Second Sunday of Advent
In due course John the Baptist appeared; he preached in the wilderness of Judaea and this was his message: ‘Repent, for the kingdom of heaven is close at hand.’ This was the man the prophet Isaiah spoke of when he said:
A voice cries in the wilderness:
Prepare a way for the Lord,
make his paths straight.
This man John wore a garment made of camel-hair with a leather belt round his waist, and his food was locusts and wild honey. Then Jerusalem and all Judaea and the whole Jordan district made their way to him, and as they were baptised by him in the river Jordan they confessed their sins. But when he saw a number of Pharisees and Sadducees coming for baptism he said to them, ‘Brood of vipers, who warned you to fly from the retribution that is coming? But if you are repentant, produce the appropriate fruit, and do not presume to tell yourselves, “We have Abraham for our father,” because, I tell you, God can raise children for Abraham from these stones. Even now the axe is laid to the roots of the trees, so that any tree which fails to produce good fruit will be cut down and thrown on the fire. I baptise you in water for repentance, but the one who follows me is more powerful than I am, and I am not fit to carry his sandals; he will baptise you with the Holy Spirit and fire. His winnowing-fan is in his hand; he will clear his threshing-floor and gather his wheat into the barn; but the chaff he will burn in a fire that will never go out.’
Last week I forgot to wish you a Happy New Year.
The Church chooses these weeks of Advent to begin again;to turn again. You will notice that the mass books have changed and where we were once in Year C we are now in Year A. The years follow the three Gospels of Matthew, Mark and Luke.
The Church doesn’t even try to fit all of John into one year but keeps his writings for special occasions. For some feasts we only ever hear John’s voice but the rest of the year we get to hear similar accounts from three different people. Similar; but not the same. It seems that at no time could the Good News be constrained to a single account; the ministry of Jesus has never been reported through just one set of eyes; between the Gospels, Paul’s writings and the letters we have always heard the Good News in more ways than one.
Is this meant to confuse us; to keep us on our toes? Or does it reveal Jesus in a more human way? If any group of people were asked to talk about a friend there would be differences of opinion; of experience; of sharing.
Which is what the Gospels give us; which is why they are worth reading; not just listening to on a Sunday when you have missed the rest of the week – like watching a soap opera with missing episodes – but sitting and reading them as full accounts. Or even reading two or three side by side and noticing the nuances in the voices.
At Scripture we have started reading Mark’s Gospel which most scholars believe is Simon Peter’s memories of his time with Jesus.
It is a short, energetic and deceptively simple Gospel, a bit like Simon Peter really.
Mark and Matthew seem very alike; perhaps because they are both Jews.

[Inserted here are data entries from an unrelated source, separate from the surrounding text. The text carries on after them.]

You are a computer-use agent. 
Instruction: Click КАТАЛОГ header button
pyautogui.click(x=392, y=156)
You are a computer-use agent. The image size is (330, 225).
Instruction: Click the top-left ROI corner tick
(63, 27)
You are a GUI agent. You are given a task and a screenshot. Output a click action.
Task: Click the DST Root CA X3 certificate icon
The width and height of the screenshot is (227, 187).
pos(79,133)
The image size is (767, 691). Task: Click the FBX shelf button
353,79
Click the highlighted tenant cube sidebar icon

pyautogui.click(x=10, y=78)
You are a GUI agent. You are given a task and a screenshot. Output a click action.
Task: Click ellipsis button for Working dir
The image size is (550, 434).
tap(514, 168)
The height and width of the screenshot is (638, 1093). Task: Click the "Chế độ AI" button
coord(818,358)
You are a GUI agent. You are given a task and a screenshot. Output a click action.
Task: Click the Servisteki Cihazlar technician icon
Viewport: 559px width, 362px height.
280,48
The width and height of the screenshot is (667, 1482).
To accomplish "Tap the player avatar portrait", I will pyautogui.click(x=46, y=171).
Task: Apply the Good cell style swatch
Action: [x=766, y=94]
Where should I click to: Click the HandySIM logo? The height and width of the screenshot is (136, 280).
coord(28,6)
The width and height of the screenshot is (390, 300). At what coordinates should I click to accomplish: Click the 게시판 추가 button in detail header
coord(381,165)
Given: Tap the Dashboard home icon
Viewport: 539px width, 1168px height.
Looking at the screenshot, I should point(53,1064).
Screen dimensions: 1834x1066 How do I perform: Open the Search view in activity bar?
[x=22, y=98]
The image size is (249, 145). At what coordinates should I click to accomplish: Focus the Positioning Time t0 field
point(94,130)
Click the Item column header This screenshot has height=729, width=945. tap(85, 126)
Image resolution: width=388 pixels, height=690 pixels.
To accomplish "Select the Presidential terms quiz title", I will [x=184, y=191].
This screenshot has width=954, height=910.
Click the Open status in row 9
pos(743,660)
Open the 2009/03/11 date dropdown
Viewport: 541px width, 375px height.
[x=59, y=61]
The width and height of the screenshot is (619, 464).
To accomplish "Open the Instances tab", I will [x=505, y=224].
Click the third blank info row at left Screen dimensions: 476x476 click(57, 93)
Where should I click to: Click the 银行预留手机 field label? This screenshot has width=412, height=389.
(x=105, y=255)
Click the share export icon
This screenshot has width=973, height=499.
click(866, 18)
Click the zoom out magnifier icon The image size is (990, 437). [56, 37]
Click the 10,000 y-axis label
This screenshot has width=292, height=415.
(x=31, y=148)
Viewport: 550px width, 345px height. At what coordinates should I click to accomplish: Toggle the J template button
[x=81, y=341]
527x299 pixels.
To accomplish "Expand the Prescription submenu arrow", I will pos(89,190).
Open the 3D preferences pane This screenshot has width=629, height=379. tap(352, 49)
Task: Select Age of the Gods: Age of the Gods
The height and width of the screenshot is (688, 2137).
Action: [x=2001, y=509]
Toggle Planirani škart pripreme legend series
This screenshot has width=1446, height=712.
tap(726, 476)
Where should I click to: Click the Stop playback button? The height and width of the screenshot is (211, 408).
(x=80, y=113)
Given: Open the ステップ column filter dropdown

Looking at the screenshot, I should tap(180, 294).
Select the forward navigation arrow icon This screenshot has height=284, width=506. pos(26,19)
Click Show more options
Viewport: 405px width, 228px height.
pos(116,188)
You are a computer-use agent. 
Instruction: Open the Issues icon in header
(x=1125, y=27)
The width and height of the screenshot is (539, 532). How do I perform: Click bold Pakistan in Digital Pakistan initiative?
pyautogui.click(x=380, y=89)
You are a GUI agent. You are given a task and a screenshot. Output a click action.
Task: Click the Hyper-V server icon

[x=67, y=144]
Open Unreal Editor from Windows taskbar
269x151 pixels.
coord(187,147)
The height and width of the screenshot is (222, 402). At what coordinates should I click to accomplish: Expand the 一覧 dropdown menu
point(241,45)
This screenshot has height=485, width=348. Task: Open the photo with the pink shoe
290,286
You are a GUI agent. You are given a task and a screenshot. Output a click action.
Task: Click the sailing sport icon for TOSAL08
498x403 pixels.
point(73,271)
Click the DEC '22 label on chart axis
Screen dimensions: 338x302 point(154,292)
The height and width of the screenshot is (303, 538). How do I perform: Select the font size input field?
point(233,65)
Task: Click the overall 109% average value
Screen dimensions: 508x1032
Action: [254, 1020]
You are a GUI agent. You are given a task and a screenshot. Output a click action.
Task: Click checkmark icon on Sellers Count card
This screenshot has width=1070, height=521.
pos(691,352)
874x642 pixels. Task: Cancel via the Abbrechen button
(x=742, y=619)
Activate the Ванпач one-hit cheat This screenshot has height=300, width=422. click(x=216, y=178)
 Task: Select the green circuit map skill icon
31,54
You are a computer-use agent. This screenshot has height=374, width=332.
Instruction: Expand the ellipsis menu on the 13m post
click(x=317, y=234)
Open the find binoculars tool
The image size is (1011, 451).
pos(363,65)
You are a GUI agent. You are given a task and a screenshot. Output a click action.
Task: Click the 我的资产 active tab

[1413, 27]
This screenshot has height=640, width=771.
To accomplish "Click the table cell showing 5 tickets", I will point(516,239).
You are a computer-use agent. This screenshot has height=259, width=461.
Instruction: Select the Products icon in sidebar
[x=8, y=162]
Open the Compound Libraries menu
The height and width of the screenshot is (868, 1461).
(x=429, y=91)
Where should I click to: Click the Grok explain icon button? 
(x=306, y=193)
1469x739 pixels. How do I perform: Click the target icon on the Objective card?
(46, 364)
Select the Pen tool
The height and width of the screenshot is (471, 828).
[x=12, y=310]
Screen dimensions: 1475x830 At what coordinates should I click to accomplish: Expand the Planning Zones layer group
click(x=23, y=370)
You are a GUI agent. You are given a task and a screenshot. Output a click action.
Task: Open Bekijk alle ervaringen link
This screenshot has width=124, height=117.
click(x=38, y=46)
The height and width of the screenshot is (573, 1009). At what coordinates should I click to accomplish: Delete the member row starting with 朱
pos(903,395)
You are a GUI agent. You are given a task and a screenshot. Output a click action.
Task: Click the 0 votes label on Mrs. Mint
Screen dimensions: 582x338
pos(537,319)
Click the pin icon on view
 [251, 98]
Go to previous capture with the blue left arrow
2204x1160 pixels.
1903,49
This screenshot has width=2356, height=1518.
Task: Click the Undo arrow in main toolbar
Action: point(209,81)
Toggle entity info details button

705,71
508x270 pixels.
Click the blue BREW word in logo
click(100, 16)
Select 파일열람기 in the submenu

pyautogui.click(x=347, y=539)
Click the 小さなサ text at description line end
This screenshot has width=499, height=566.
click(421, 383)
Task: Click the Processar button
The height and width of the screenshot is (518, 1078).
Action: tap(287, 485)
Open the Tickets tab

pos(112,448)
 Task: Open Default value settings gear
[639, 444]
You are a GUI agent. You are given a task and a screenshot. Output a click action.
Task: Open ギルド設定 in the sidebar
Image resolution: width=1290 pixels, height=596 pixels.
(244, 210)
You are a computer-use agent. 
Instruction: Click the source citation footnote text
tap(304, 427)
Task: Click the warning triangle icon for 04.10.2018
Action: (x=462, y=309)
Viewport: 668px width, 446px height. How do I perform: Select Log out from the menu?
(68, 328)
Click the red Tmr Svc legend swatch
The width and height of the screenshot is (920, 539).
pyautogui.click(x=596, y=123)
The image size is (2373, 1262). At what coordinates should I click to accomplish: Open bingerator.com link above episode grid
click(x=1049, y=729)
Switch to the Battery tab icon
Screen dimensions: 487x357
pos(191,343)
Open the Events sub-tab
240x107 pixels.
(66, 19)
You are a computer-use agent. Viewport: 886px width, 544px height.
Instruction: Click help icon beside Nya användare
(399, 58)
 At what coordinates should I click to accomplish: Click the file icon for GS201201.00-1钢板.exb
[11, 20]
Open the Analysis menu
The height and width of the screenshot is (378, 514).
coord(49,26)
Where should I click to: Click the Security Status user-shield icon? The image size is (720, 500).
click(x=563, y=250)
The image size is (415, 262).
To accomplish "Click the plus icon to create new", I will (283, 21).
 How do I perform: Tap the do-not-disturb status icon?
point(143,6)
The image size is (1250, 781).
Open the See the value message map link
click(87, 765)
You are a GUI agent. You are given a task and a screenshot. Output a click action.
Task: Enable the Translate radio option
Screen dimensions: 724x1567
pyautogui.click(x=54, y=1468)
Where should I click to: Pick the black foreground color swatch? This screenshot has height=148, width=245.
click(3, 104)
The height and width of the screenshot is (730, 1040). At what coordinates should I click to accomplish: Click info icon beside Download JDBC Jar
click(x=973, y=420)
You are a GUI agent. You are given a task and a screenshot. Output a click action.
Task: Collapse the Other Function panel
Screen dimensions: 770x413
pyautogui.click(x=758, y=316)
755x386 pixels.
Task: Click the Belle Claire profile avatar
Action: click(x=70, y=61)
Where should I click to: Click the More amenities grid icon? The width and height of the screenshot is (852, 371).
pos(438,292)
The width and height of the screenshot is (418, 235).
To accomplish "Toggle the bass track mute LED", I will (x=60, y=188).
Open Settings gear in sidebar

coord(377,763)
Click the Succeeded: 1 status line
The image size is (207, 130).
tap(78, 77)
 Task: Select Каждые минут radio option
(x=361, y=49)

Alike, but not the same.
Why am I talking about Mark when we are reading Matthew?
At the top of this page there is Matthew’s reading. The part of the passage that is in bold is virtually the same as Mark. Reading the other paragraphs; I would ask you - what has Matthew brought to the Gospel?
It seems he has brought anger and a need for retribution. Matthew’s people are suffering; they are being cast out of the Temple; they are told that they are no longer Jews. The Temple that has no more accepted Jesus after his death and resurrection than it did whilst he was standing before them. Matthew puts the words of his frustration into the mouth of the Baptist.
Mark’s words offer hope for everyone whilst Matthew’s point the finger of accusation and warning against those that caused him and his community so much pain.
And my question would be – are we ever guilty of using Scripture like that? Do we ever hear the Word of God promising forgiveness and grace and think about someone… ‘except for you’? Do we ever use the Good News as a weapon; to justify exclusion or judgement?
Matthew's words give us an understanding of the early church; its fears and its trials. He speaks up against those who have tormented them. Now that we are the 'organised church' which side of Matthew are we standing on.
At this time of Advent we listen to John calling us to ‘turn again’ – we all, always, live in need of God's grace - do we turn with joy that we are called by the Beloved or with a need to prove ourselves worthy of His promise?
Maybe the only important thing is that we turn.